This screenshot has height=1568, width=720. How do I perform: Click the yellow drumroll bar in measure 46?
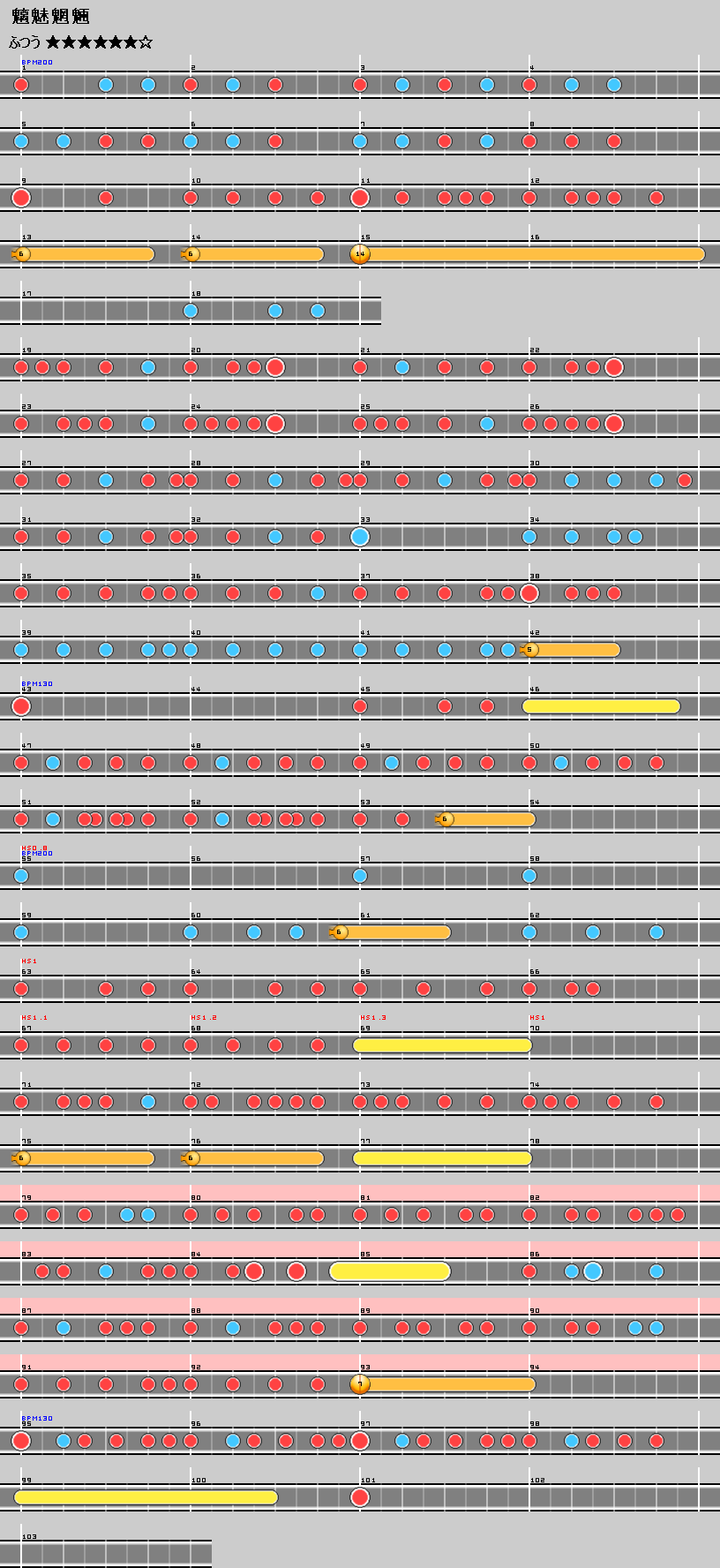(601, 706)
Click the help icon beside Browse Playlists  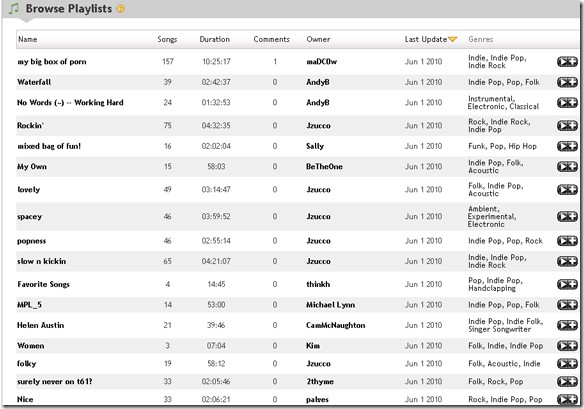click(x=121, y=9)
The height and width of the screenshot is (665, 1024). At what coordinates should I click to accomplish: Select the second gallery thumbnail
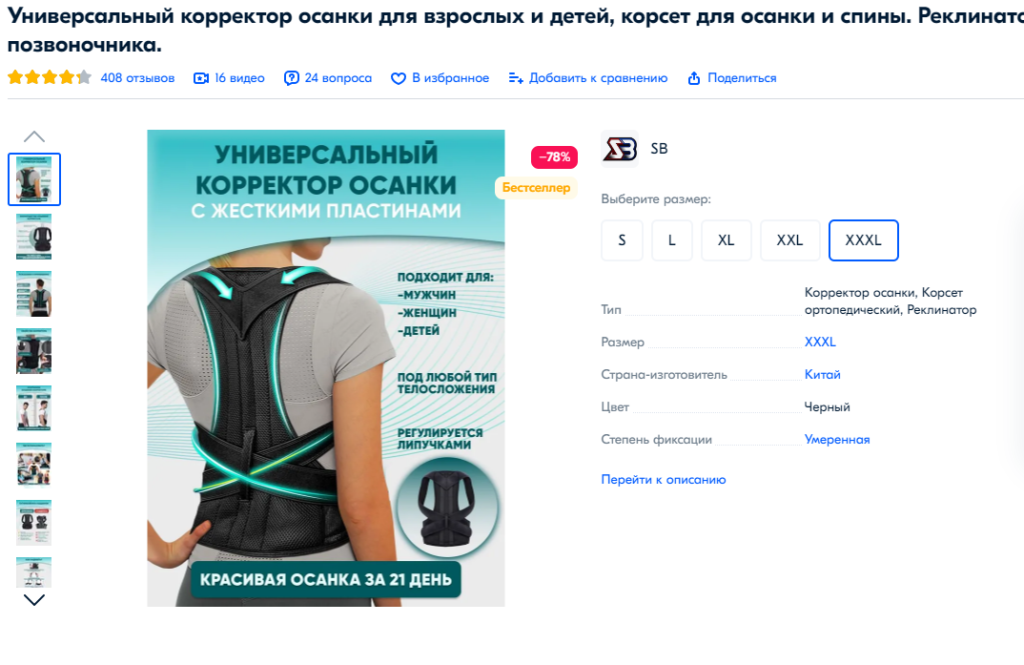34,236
==*==
→ PROBLEM
Your output should consist solely of the lines from the line containing "The height and" through the end of the data above, copied exactly, with images removed.

→ EXPECTED ANSWER
The height and width of the screenshot is (665, 1024). At what coordinates should I click to accomplish: Select the second gallery thumbnail
34,236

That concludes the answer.